Bea also suggests that women who are uncomfortable or nervous about breast screenings or risk assessments to go with a trusted friend or family member. “Every woman should be empowered to know what their risks are and should start risk assessment at the age of 25,” Bea says. “It is absolutely imperative that whoever’s performing these assessments is aware of the intricate details of breast cancer and breast cancer inequalities in the U.S.”
The proposal from the USPSTF doesn’t currently include specific guidance on whether employing different strategies or screening earlier than age 40 would be beneficial for Black women, members of other racial groups or women with dense breast tissue.
How frequently should people get screened?
While several medical organizations recommend annual mammograms, the USPSTF’s proposal calls for average-risk women to get one every other year; the task force says there wasn’t enough evidence to show a benefit to annual screening for those in their 40s. Some experts, such as Bea and Margolies, say screening every two years is not enough. Lowering the starting screening age to 40 is a good first step, Margolies says, but she adds that younger women are more likely to develop aggressive, fast-growing breast cancers. “Screening every other year does not make sense,” Margolies says. “We’re lowering the screening age according to the task force to catch those fast-growing, more aggressive cancers. People in their 40s need it every year. Otherwise you’re missing that opportunity.”
Bea expresses similar concern for her patients: “I’m not going to [subscribe] to waiting for two years to use a perfectly invented tool—that we know works to catch it at its earliest stage—because there wasn’t sufficient evidence.”

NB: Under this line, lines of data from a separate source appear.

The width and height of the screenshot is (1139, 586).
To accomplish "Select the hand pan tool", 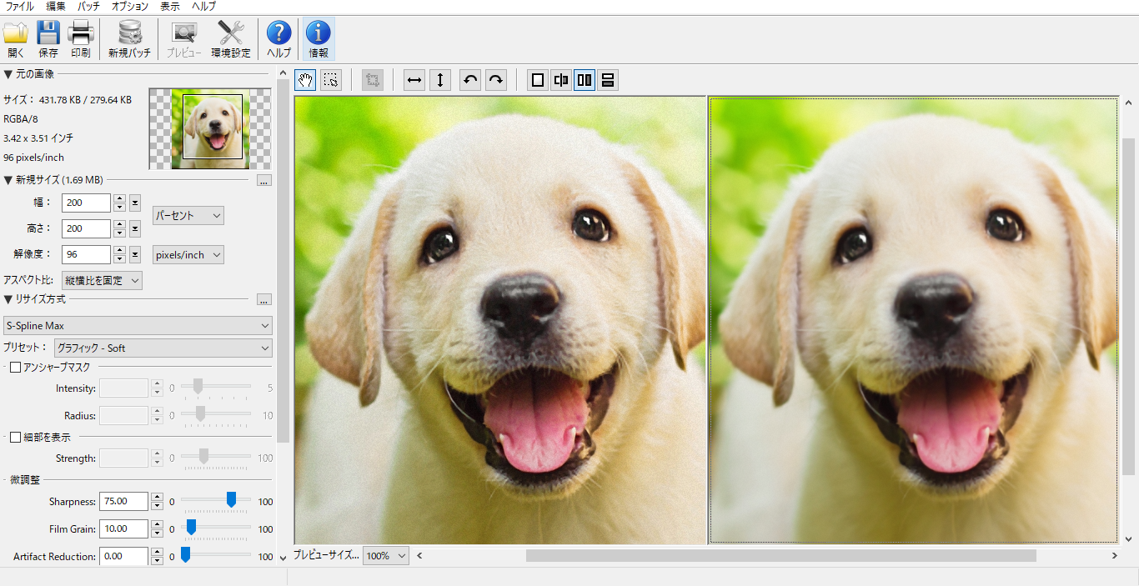I will pyautogui.click(x=305, y=80).
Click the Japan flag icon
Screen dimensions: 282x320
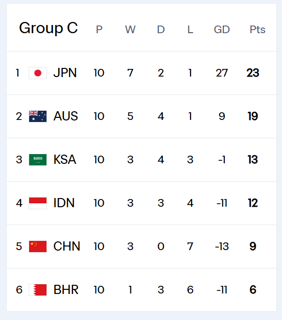pyautogui.click(x=38, y=73)
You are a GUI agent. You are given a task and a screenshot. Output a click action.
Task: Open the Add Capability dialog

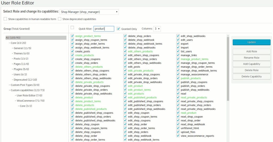coord(251,64)
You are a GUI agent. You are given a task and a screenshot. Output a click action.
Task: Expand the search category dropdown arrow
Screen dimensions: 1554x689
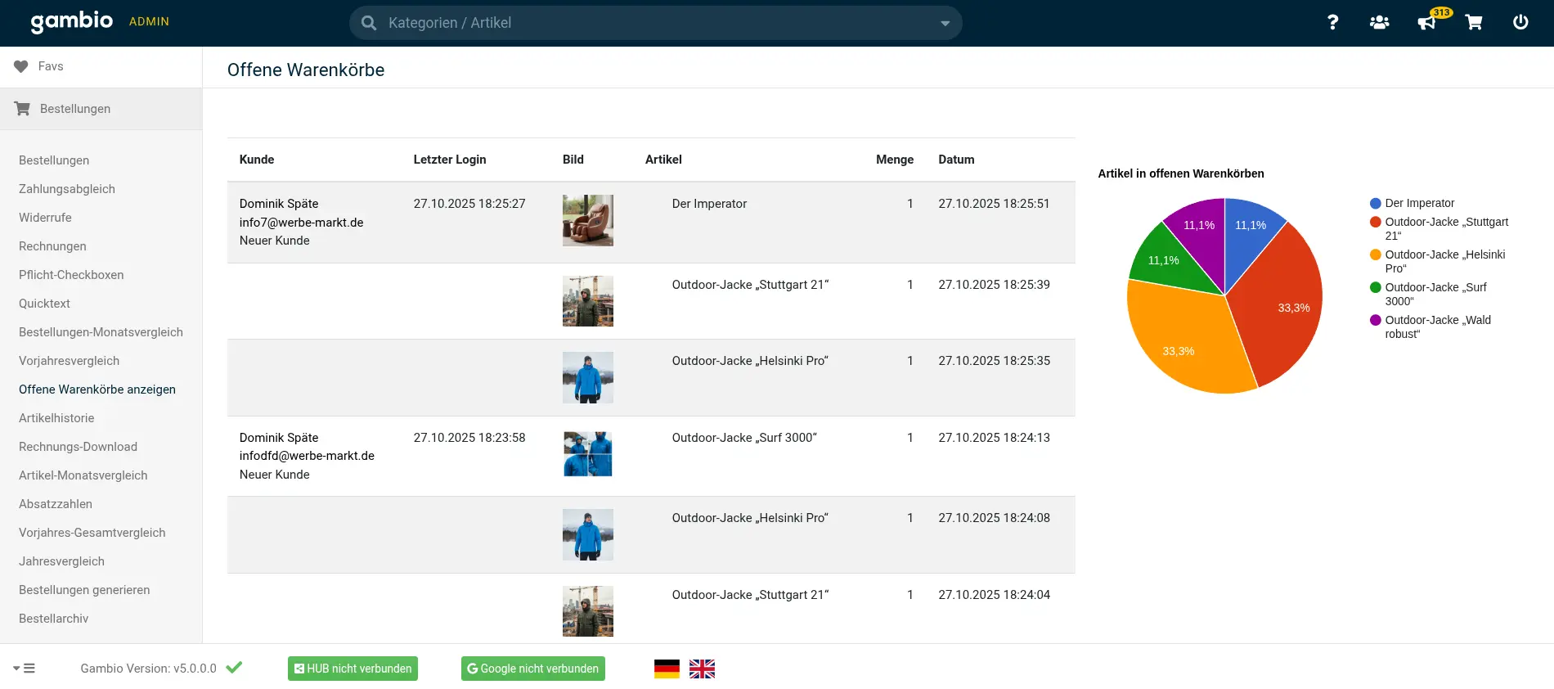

Getting mammograms too early or too frequently has brought up concerns about false positives and overdiagnosis. For instance, if you are receiving imaging twice as often, you increase the risk of getting a false positive and of a clinician ordering costlier additional testing such as ultrasounds or MRI scans or even biopsies. “You do perhaps detect a few more cases of cancer [through screening every year], but we were not clear that that resulted in a lot of benefits,” Wong says. An incorrect diagnosis might also be “unsettling and anxiety-provoking,” he says.
Experts such as Margolies feel that temporary discomfort shouldn’t outweigh finding cancers more readily. “How can you possibly equate anxiety, whether it be a few minutes or a few days, to potentially dying of breast cancer? It doesn’t seem to make sense,” she says.
Wong emphasizes that the task force’s recommendations are meant to be built upon and that the group is calling for more research to determine if additional screening after a normal mammogram might be helpful. The USPSTF is taking public comments on its recent proposal for mammogram screenings until June 6. Task force members also plan to continue monitoring national data and trends as that information becomes available. Ultimately, they hope to answer the big question on researchers and clinicians’ minds: What is causing breast cancer rates to rise at younger ages than before?
“Our lifestyle, our weight, what’s in the environment—I think all those are combining to lead to increased risk of breast cancer. But we don’t know for sure,” Margolies says. “We might eventually find that maybe 35 is right. Maybe 40 is too old. These are questions that we’ll need to answer over the next decade or two.”
*Editor’s Note (6/2/23): This sentence was edited after posting to better clarify the U.S. Preventive Services Task Force’s earlier recommendations.